しかしこのことは誤りであったとはいわないまでも不適切であったというべきであり、海洋そのものを人類の活動の場として、正面から社会科学的に取り上げる必要があると思う。グローバル化の中で世界がますます一体化しつつある現在、国家という枠組みを越えて地球をみるとき、地表の70%以上を占める海それ自体として正面から取り上げて、人間社会にとってのその意味と役割とを科学的に研究する必要性が増している。

海洋に関する社会科学も、いろいろな面から考えられる。すなわち海洋政治学、海洋経済学等である。

海洋は古くから人々の交渉の場であり、また勢力争いの場であった。古くから海洋勢力と陸上勢力とは政治的覇権を求めて争った。海のギリシャと陸のペルシャ、海のフェニキア、カルタゴと陸のローマ、海のイギリスと陸のフランス等はそれぞれの時代における西ヨーロッパの覇権、そしてヨーロッパ内における覇権国の地位は海洋を支配することによって獲得された。「7つの海」を支配したイギリスは「Pax Britanica」を確立し、世界にまたがる大英帝国を建設することができた。イギリスに代わったアメリカも、太平洋、大西洋を支配して超大国としての地位を得て、大陸帝国としてのソ連と対抗し、冷戦で勝つことができた。「海を制するものは世界を支配する」というのは少なくとも近代においては、真理であった。現在、空の交通の発展に伴い、海の重要性は忘れられようとしている。しかし冷戦が終結した後新しい世界情勢の中で、世界政治における海洋の意義を軽視してはならない。新しい時代に向かって世界政治における海洋についての展望を開かねばならない。

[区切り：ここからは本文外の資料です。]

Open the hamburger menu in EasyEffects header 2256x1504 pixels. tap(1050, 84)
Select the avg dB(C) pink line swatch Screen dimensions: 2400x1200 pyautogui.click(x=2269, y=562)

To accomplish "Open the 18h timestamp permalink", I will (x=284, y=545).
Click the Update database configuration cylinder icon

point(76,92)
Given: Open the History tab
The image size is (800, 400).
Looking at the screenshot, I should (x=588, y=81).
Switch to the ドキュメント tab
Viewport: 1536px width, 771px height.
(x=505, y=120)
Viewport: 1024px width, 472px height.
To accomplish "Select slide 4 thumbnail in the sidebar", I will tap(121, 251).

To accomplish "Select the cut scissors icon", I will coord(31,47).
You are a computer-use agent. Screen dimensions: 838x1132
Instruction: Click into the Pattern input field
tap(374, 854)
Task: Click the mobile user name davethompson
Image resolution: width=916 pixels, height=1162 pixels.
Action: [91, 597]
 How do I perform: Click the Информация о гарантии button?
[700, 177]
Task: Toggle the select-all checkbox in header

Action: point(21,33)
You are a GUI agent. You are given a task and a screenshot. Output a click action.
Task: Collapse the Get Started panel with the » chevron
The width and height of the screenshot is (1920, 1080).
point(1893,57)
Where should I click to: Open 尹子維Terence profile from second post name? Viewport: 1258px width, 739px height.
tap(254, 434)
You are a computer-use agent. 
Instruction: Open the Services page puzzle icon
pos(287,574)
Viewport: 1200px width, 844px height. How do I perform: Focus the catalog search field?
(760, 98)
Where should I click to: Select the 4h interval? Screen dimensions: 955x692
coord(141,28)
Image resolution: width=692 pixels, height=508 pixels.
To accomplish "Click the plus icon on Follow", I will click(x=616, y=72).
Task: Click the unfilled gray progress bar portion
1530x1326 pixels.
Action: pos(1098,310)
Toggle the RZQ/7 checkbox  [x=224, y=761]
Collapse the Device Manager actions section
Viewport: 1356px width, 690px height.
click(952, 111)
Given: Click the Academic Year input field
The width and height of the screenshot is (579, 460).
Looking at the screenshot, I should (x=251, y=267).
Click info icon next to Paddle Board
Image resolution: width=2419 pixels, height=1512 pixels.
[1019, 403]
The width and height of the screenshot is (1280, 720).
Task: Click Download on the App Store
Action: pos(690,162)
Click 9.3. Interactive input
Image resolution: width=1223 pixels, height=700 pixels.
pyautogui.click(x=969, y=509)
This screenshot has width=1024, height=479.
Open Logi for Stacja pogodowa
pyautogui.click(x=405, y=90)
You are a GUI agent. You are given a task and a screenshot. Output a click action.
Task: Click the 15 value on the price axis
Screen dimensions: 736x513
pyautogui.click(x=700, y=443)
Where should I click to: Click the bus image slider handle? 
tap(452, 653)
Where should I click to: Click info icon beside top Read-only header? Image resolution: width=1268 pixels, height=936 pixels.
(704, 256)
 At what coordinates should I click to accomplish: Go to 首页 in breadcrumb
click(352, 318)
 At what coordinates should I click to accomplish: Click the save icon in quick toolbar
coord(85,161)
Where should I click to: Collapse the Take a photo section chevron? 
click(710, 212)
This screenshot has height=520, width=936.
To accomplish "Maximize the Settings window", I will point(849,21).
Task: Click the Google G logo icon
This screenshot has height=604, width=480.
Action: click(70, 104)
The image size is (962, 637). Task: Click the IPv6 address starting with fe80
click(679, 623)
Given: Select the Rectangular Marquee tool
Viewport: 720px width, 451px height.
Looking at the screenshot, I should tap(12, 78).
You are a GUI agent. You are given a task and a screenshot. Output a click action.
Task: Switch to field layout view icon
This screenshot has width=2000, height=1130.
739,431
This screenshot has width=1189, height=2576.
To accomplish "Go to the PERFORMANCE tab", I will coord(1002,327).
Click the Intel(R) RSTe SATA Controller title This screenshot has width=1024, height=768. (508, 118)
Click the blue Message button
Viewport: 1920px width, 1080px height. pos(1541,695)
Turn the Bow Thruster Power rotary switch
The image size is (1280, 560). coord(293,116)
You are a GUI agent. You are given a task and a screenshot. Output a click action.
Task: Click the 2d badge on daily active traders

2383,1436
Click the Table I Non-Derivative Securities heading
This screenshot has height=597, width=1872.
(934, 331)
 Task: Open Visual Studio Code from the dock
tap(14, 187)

海洋は古くから交易の通路として、人々と人々、国と国とを隔てるものであると同時にまた結びつける場でもあった。人間の国際的な交通の比重が海から空へ移った現在合でも、物資の運搬、交易路としての海洋の重要性は少なくなっていないのみか、技術の発達とともにその重要性は増している。海路の船による運搬が、陸路や況や空路による運搬に比べてはるかにコストが低いことは今も昔も代わりはない。そして技術の発達による、その速度、確実性、安全性ははるかに増大して、今や大洋も内海のようになっている。